= DIRECTIVE =
Would you retype the items word for word, starting at the very first line and ending at the line that contains "click(x=20, y=126)", with both of those lines included? Leave the pictures out of your answer.

(Screenshot and document pointing data)

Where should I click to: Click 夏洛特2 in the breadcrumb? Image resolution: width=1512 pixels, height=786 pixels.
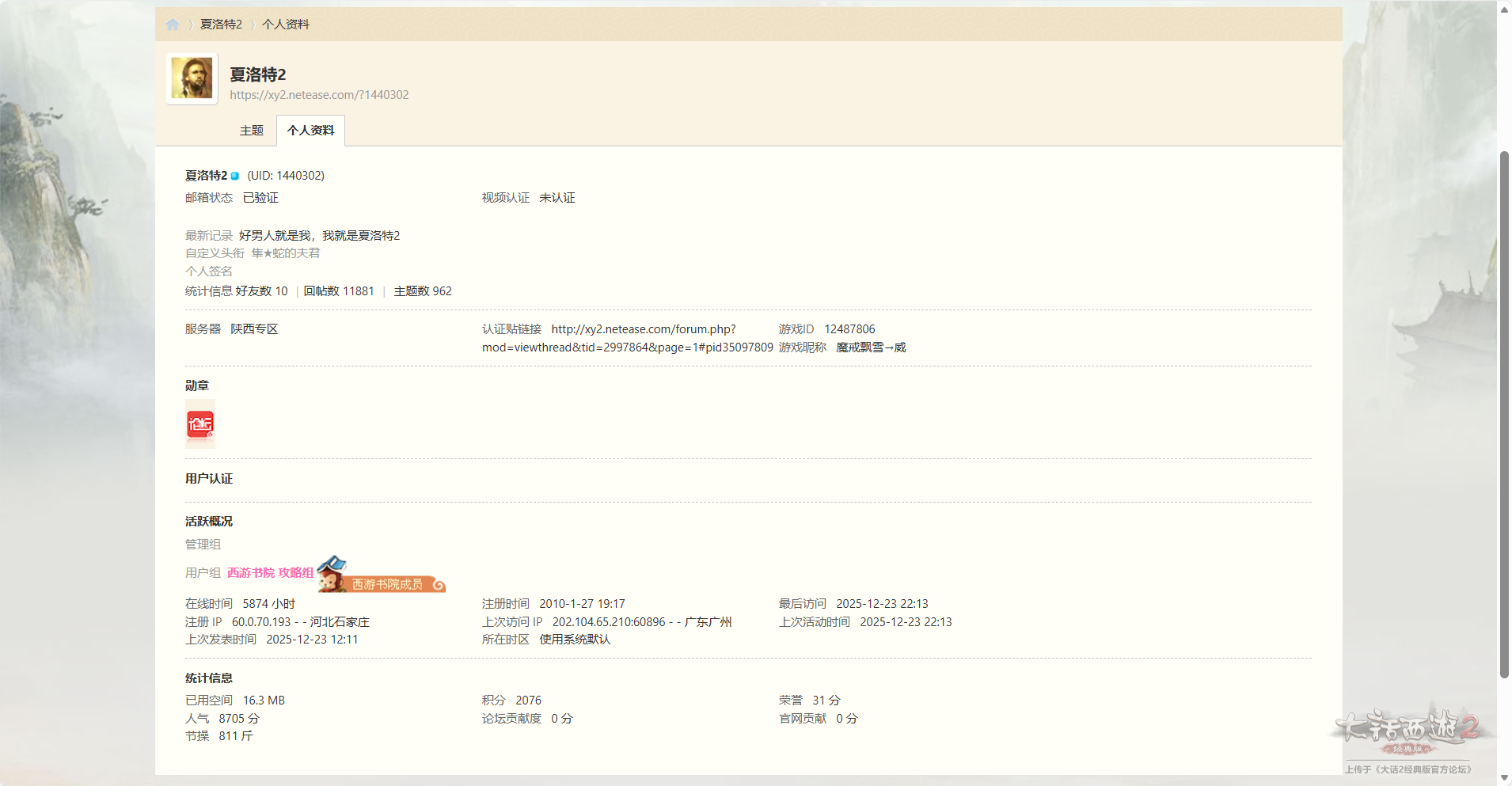[221, 25]
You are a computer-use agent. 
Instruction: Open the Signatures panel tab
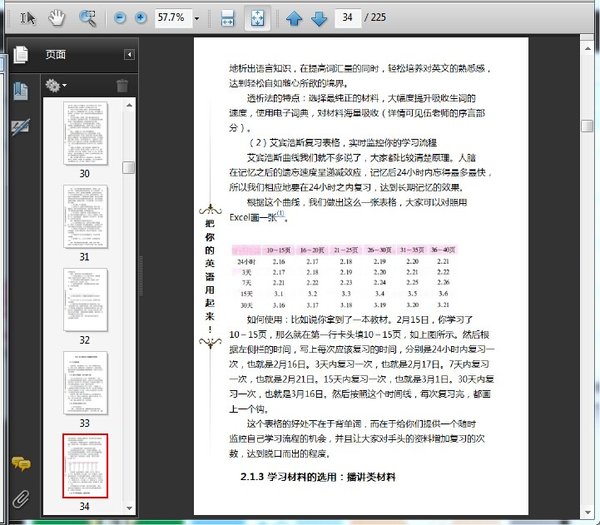click(x=20, y=126)
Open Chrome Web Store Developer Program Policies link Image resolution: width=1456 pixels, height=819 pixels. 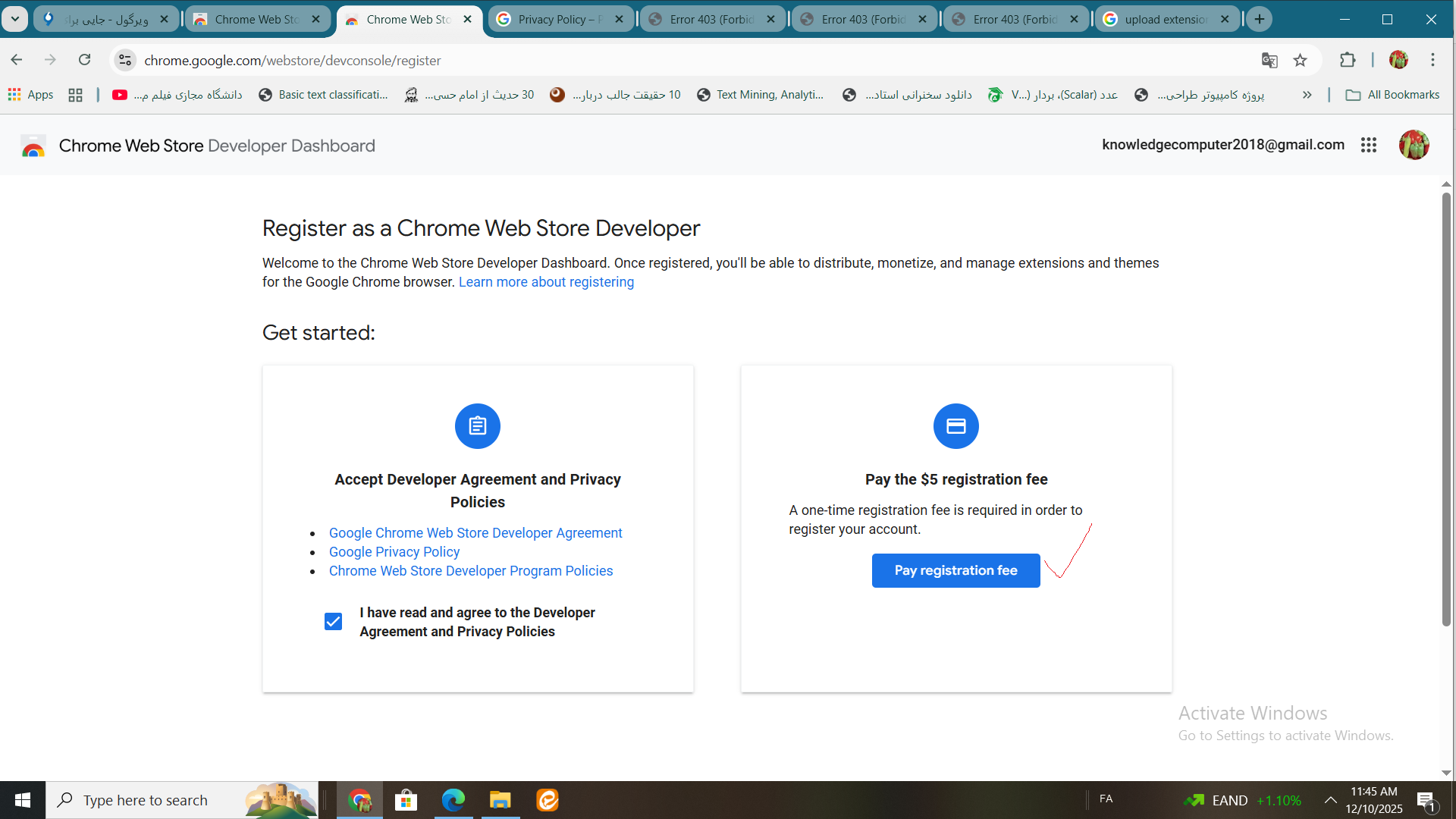point(470,571)
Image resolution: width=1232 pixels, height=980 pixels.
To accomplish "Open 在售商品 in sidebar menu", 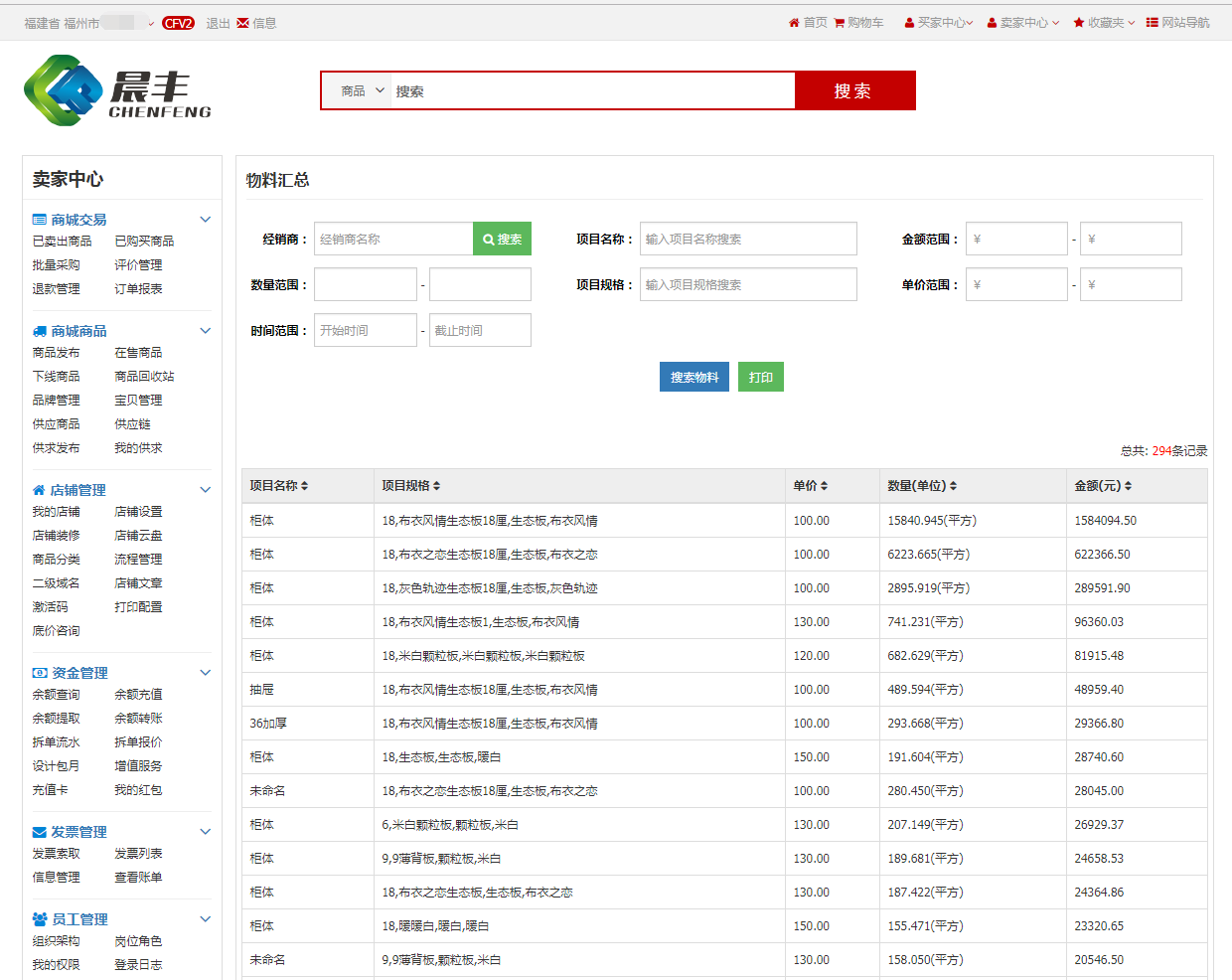I will (138, 353).
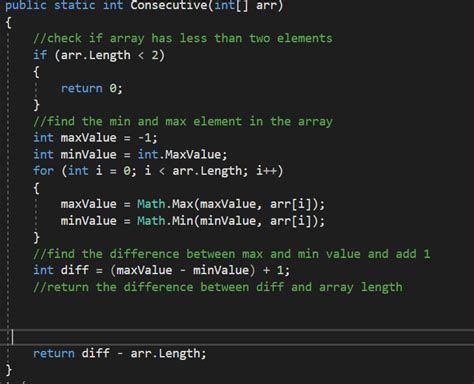Click the 'for' keyword of the loop
This screenshot has width=474, height=384.
pos(43,171)
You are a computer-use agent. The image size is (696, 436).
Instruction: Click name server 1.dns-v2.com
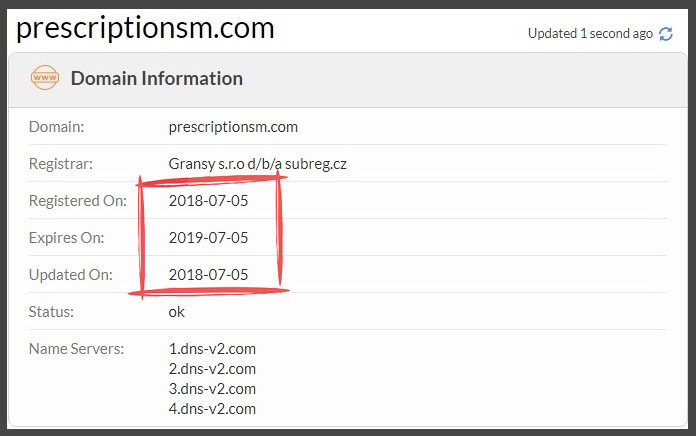tap(212, 349)
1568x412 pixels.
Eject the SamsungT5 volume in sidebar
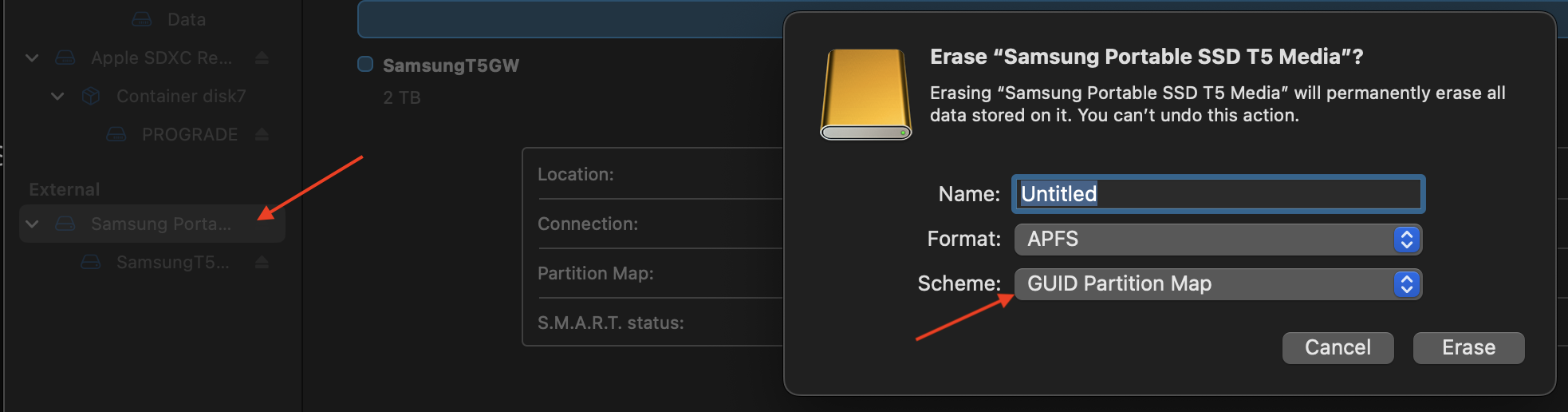(262, 262)
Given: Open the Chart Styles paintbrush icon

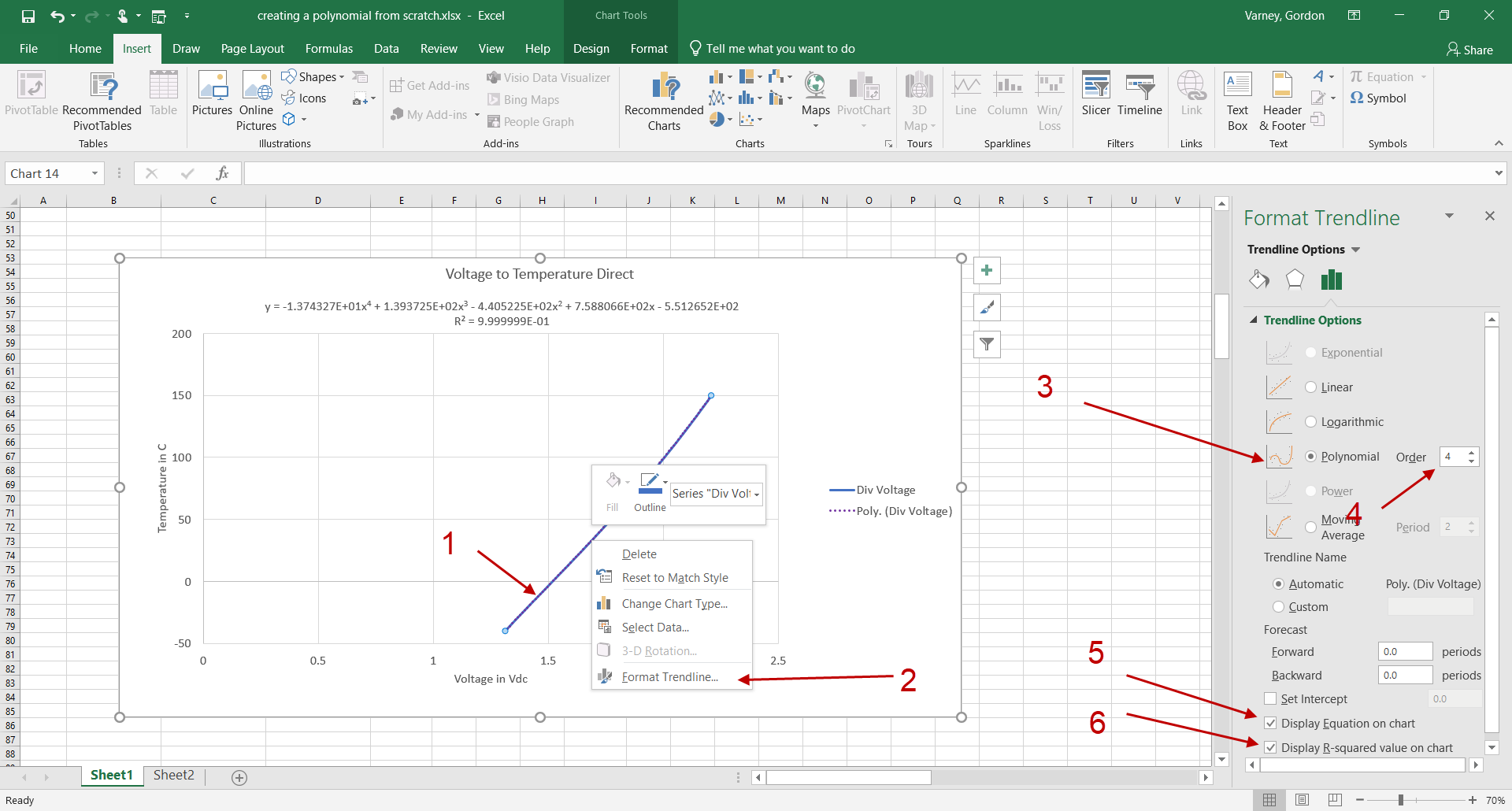Looking at the screenshot, I should coord(987,308).
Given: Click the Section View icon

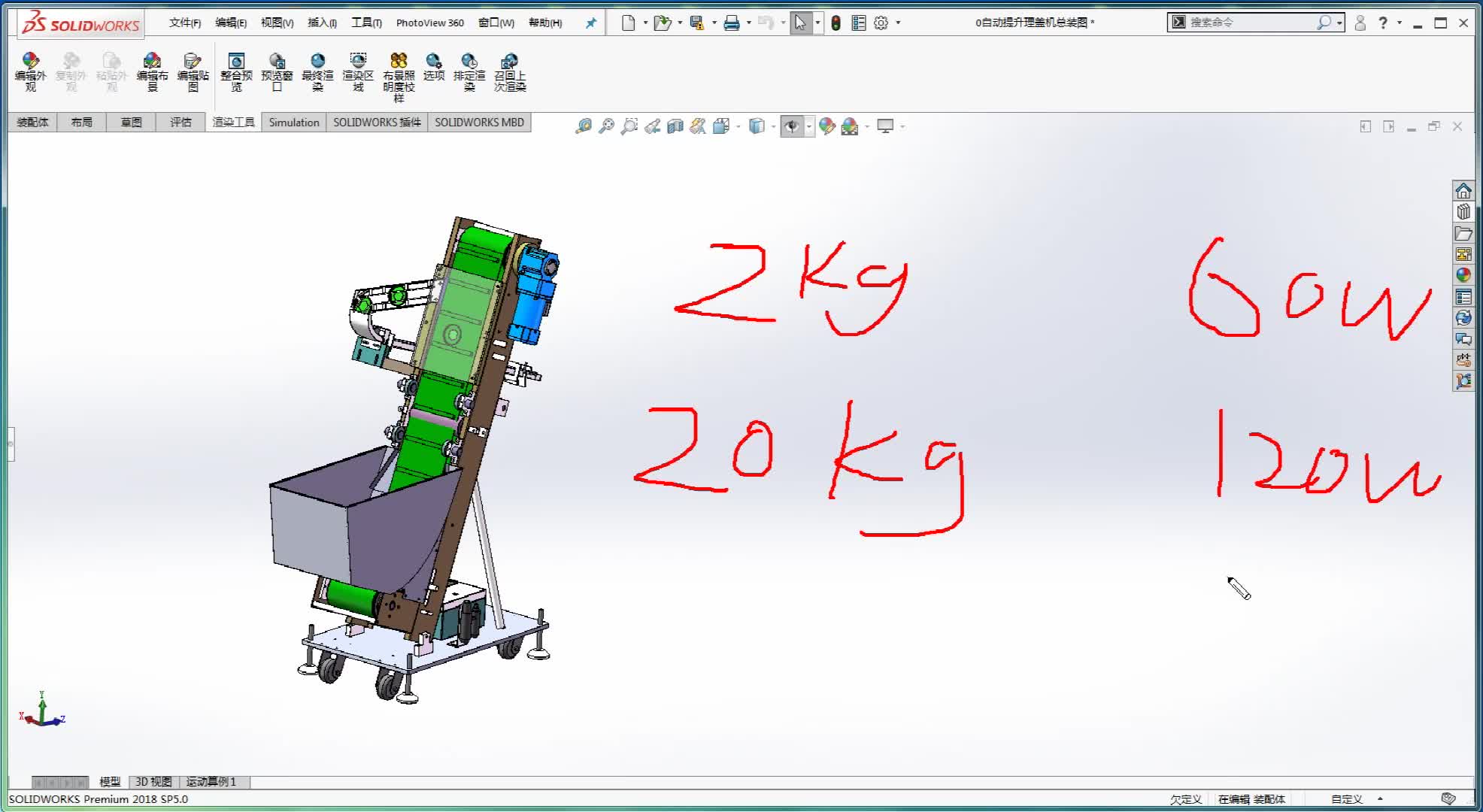Looking at the screenshot, I should pos(675,126).
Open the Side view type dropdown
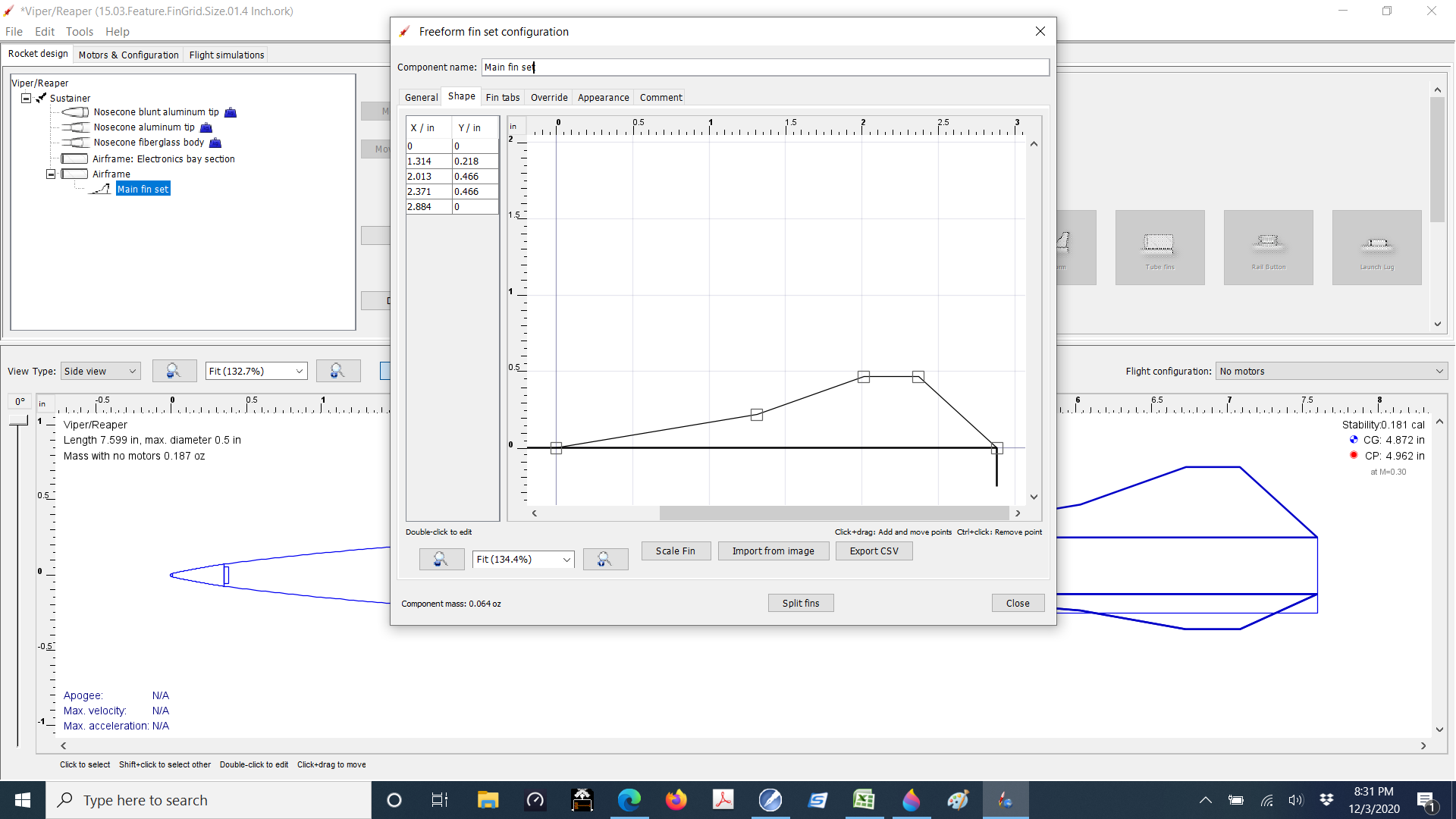This screenshot has height=819, width=1456. [99, 371]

= EXERCISE SOLUTION =
Where should I click to: Click 夏洛特2 in the breadcrumb? Image resolution: width=1512 pixels, height=786 pixels.
[221, 25]
You are a computer-use agent. 
Instruction: Open the Signatures panel tab
click(x=20, y=126)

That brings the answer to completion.